BEGIN MATERIAL PROVIDED

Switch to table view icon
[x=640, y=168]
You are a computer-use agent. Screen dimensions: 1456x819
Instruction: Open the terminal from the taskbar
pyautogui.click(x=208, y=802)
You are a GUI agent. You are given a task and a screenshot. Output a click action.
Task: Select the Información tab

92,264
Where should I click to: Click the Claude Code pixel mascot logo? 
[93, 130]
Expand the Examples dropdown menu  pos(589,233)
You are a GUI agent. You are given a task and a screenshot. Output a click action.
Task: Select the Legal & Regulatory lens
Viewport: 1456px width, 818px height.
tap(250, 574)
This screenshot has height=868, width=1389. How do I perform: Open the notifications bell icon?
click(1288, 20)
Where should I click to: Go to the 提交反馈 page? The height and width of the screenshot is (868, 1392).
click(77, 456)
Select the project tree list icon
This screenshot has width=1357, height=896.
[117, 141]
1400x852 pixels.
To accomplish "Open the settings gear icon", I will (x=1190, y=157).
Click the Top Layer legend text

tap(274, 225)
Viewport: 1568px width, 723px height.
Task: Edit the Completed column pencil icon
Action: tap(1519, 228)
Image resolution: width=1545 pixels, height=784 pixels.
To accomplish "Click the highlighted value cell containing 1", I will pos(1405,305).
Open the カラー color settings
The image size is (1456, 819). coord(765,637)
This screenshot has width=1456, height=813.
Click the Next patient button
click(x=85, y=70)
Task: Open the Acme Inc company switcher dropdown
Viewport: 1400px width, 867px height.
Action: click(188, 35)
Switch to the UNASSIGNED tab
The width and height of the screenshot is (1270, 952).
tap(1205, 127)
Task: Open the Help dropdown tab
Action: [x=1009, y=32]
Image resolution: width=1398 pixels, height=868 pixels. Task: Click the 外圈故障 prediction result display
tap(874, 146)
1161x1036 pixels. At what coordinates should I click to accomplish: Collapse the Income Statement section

END MATERIAL PROVIDED

• THE TASK: Each line from the one that contains "Switch to the UNASSIGNED tab" through the end of the records must be repeated exactly. No other line belongs in the answer.

• WORKED SOLUTION:
Switch to the UNASSIGNED tab
The width and height of the screenshot is (1270, 952).
tap(1205, 127)
Task: Open the Help dropdown tab
Action: [x=1009, y=32]
Image resolution: width=1398 pixels, height=868 pixels. Task: Click the 外圈故障 prediction result display
tap(874, 146)
1161x1036 pixels. At what coordinates should I click to accomplish: Collapse the Income Statement section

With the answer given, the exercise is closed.